Plasencia was born in Cañizar. His father was a rural doctor, and he was orphaned as a teenager. Under the sponsorship of several local nobles, he travelled to Madrid and entered the Real Academia de Bellas Artes de San Fernando, where he became one of the first students who received fellowships to the new "Academia Española de Bellas Artes de Roma". His initial success came in 1878 with his "Origin of the Roman Republic", which won First Prize at the Exposición Nacional de Bellas Artes and Third Prize at the Exposition Universelle in Paris.

After becoming established in Madrid, he was chosen to do portraits of King Alfonso XII and Queen María. He also stood out as a painter of religious subjects. As the Assistant Manager on a project at the San Francisco el Grande Basilica, he participated in decorating the main cupola and was in charge of the paintings for the chapel of the Order of Carlos III. He was also involved in decorating the Palacio del Marqués de Linares and was one of the founding members of the Círculo de Bellas Artes.

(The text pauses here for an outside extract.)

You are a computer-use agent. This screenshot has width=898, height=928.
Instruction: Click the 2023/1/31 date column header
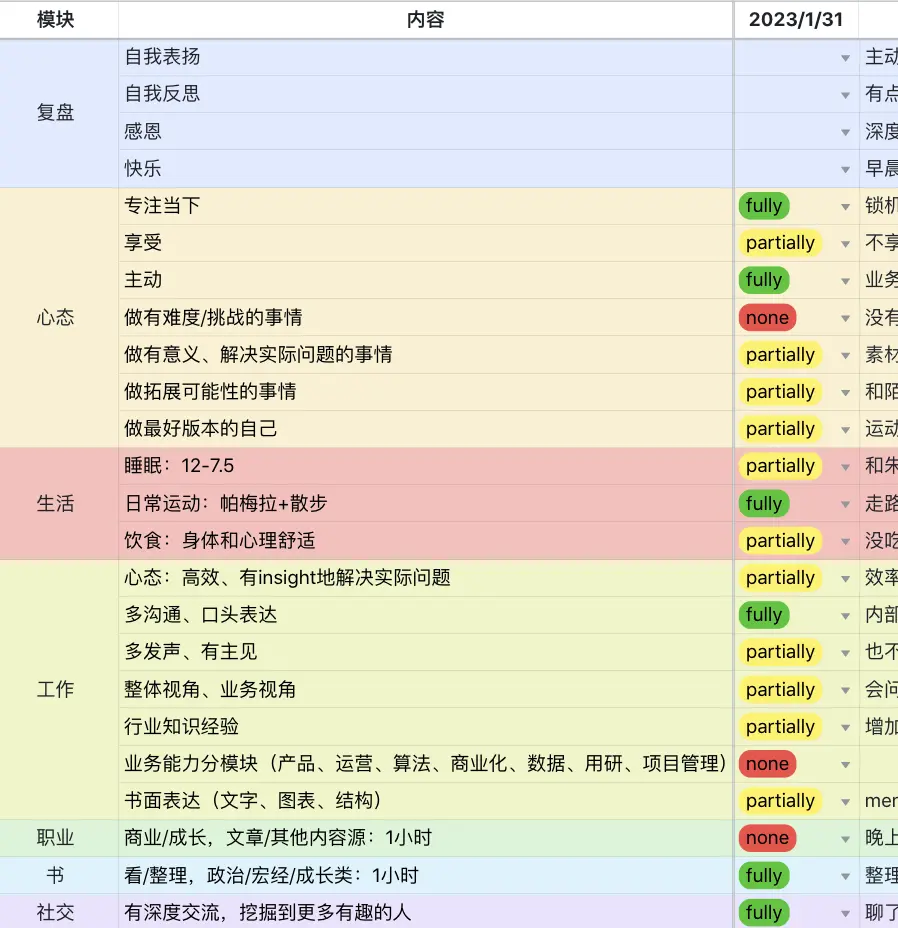796,19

In the summer of 1884, his fellow painter Tomás García Sampedro invited him to visit Muros del Nalón in Asturias. He was charmed by the area and continued to visit there every summer with other painters and students who formed what came to be known as the "Colonia artística de Muros", a group devoted to plein-air painting in the surrounding countryside. Plasencia died suddenly in Madrid, aged only forty-three.